Но я уверен, что это из-за меня на премьере у Элейн в голове всплыло слово «особа»: «Добрая особа подчас родит плохого сына», — едва не выдала Миранда. Видимо, Элейн сообразила, что выходит что-то не то; она оборвала себя почти сразу после слова «добрая». Затем последовал кошмар любого актера: осуждающее молчание.
— Утроба, — прошептала мама; суфлерский шепот получался у нее идеально — ее практически не было слышно в зале.
— Утроба! — выкрикнула Элейн Хедли. Просперо (Ричард) аж подпрыгнул. — Добрая утроба подчас родит плохого сына, — произнесла Элейн, возвращаясь в образ Миранды. Больше такого не повторялось.
Разумеется, после премьеры Киттредж не мог промолчать.
— Тебе нужно поработать над словом «утроба», Неаполь, — сказал он Элейн. — Похоже, оно вызывает у тебя некоторое нервное возбуждение. Попробуй сказать себе: «У каждой женщины есть утроба — даже у меня. Не такое это большое дело». Можем потренироваться вместе, если тебе так будет легче. Например, я говорю «утроба», а ты отвечаешь: «В утробах ничего особенного нет», или я тебе: «утроба», а ты: «У меня она тоже есть!» — что-нибудь такое.
— Спасибо, Киттредж, — ответила Элейн. — Очень заботливо с твоей стороны.
Она прикусила нижнюю губу, что, как я знал, делала только когда страдала по Киттреджу и ненавидела себя за это. (Я и сам хорошо знал это чувство.)
И вот после месяцев драматической, во всех смыслах, близости наше общение с Киттреджем внезапно прервалось; мы с Элейн впали в уныние. Ричард попытался поговорить с нами о послеродовой депрессии, которая иногда нападает на актеров после спектакля.
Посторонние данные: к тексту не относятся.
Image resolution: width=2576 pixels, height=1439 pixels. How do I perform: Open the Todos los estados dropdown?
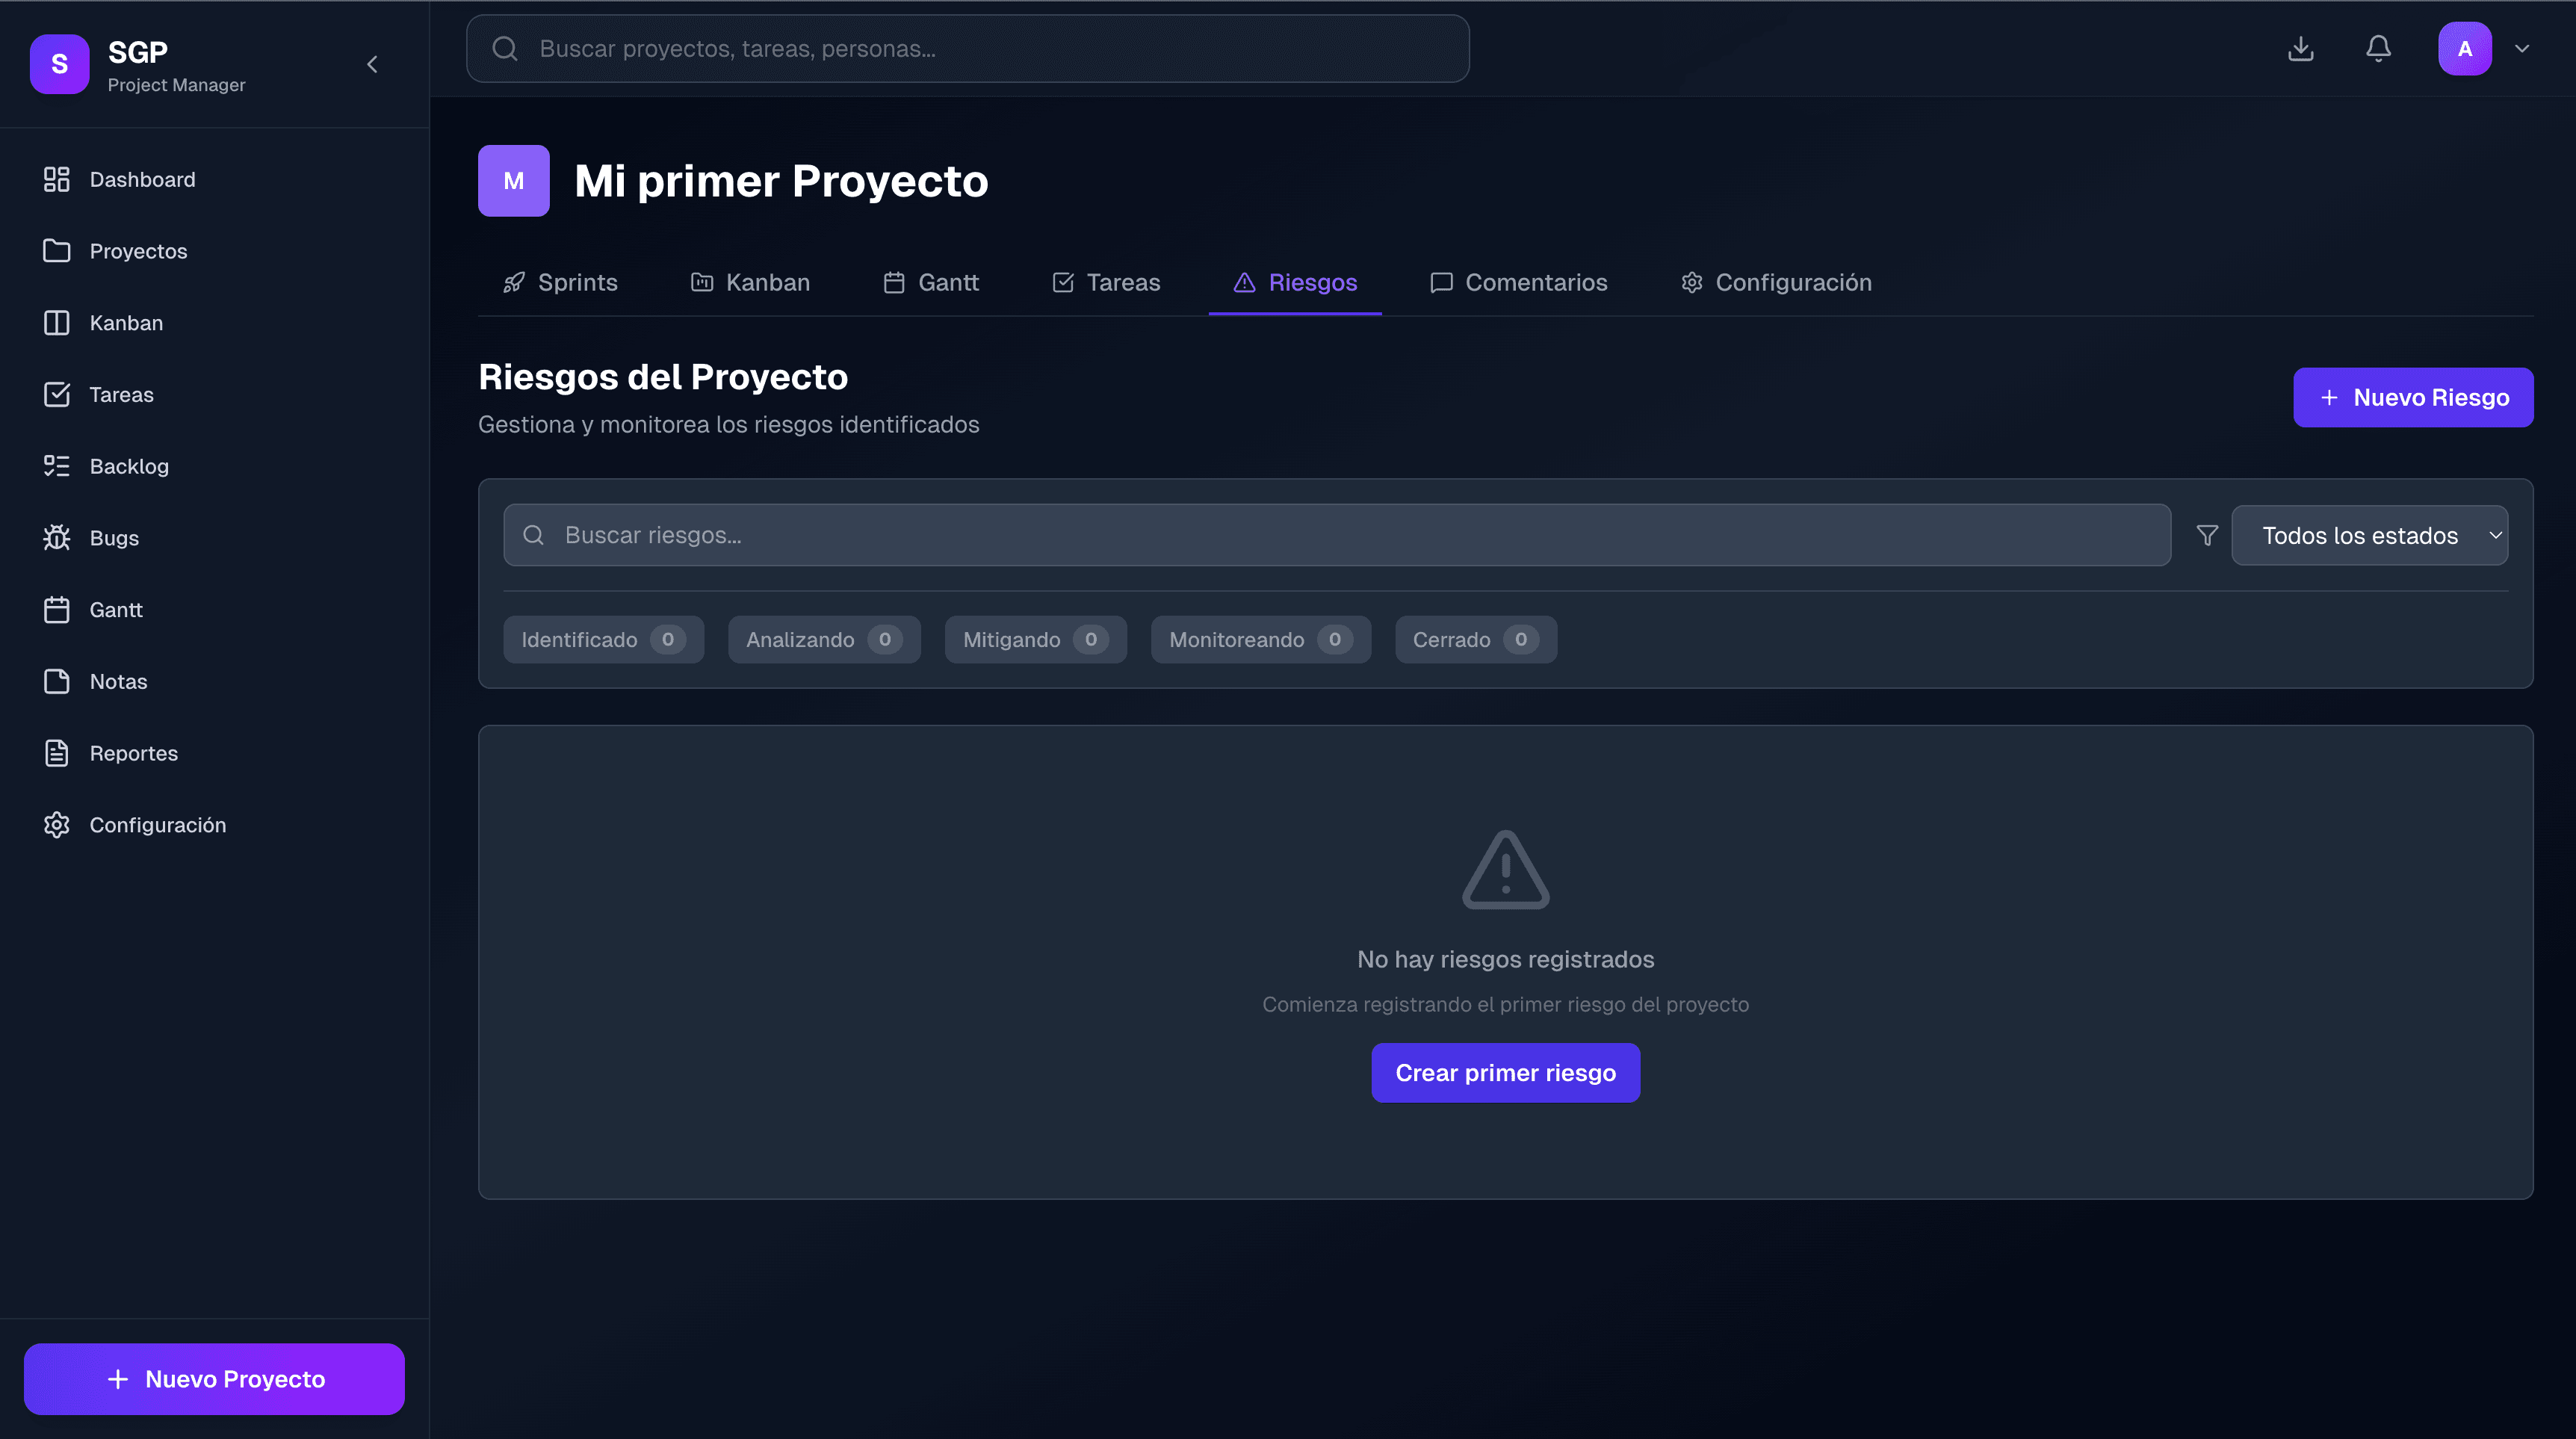pyautogui.click(x=2368, y=535)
— Это не мы родили «Бурю», — досадливо сказала ему Элейн, — а Шекспир!
Что до меня, то я скучал по прогонам реплик на латунной кровати мисс Фрост, но когда сознался в этом Элейн, она удивилась:
— С чего бы? Вроде мы там не обжимались.
Элейн нравилась мне все больше, пусть и только по-дружески; но даже в отчаянной попытке подбодрить друга не стоит перегибать палку.
— Ну это не потому, что мне не хотелось бы с тобой пообжиматься, — сказал я.
Мы сидели в ее спальне — как всегда, с открытой дверью; был субботний вечер, начало зимнего семестра. Это был уже новый, 1960 год, но мне все еще было семнадцать, а Элейн — шестнадцать. В академии Фейворит-Ривер шел вечерний киносеанс, и из окна спальни было видно, как мерцает свет проектора в новом спортзале, построенном в форме луковицы и соединенном со старым спортзалом, где зимой по выходным мы с Элейн часто смотрели матчи Киттреджа. Но в эти выходные борцы уехали на соревнования куда-то на юг — в Лумис или в Маунт-Хермон.
Когда автобусы спортивной команды возвращались в академию, нам с Элейн было их видно из окна ее комнаты на пятом этаже. Даже в январский мороз, когда все окна были закрыты, крики мальчишек разносились по всему двору, отражаясь от стен общежитий. Борцы и прочие спортсмены относили свои вещи из автобусов в новый спортзал, где располагались раздевалка и душ. Если фильм еще шел, некоторые из них оставались в зале, чтобы посмотреть хотя бы конец.
Но этим субботним вечером показывали вестерн; только недоумок будет смотреть конец вестерна, не зная, что было в начале, — заканчиваются-то они все одинаково (всеобщей перестрелкой и неизбежным справедливым возмездием). Мы с Элейн спорили, останется ли Киттредж в зале досматривать вестерн — если, конечно, автобус приедет до окончания фильма.
— Киттредж не тупица, — сказала Элейн. — Не будет он зависать в зале, чтобы посмотреть последние пятнадцать минут лошадиной оперы.
(Элейн была невысокого мнения о вестернах и называла их лошадиными операми только в добром расположении духа; обычно же она именовала их самцовой пропагандой.)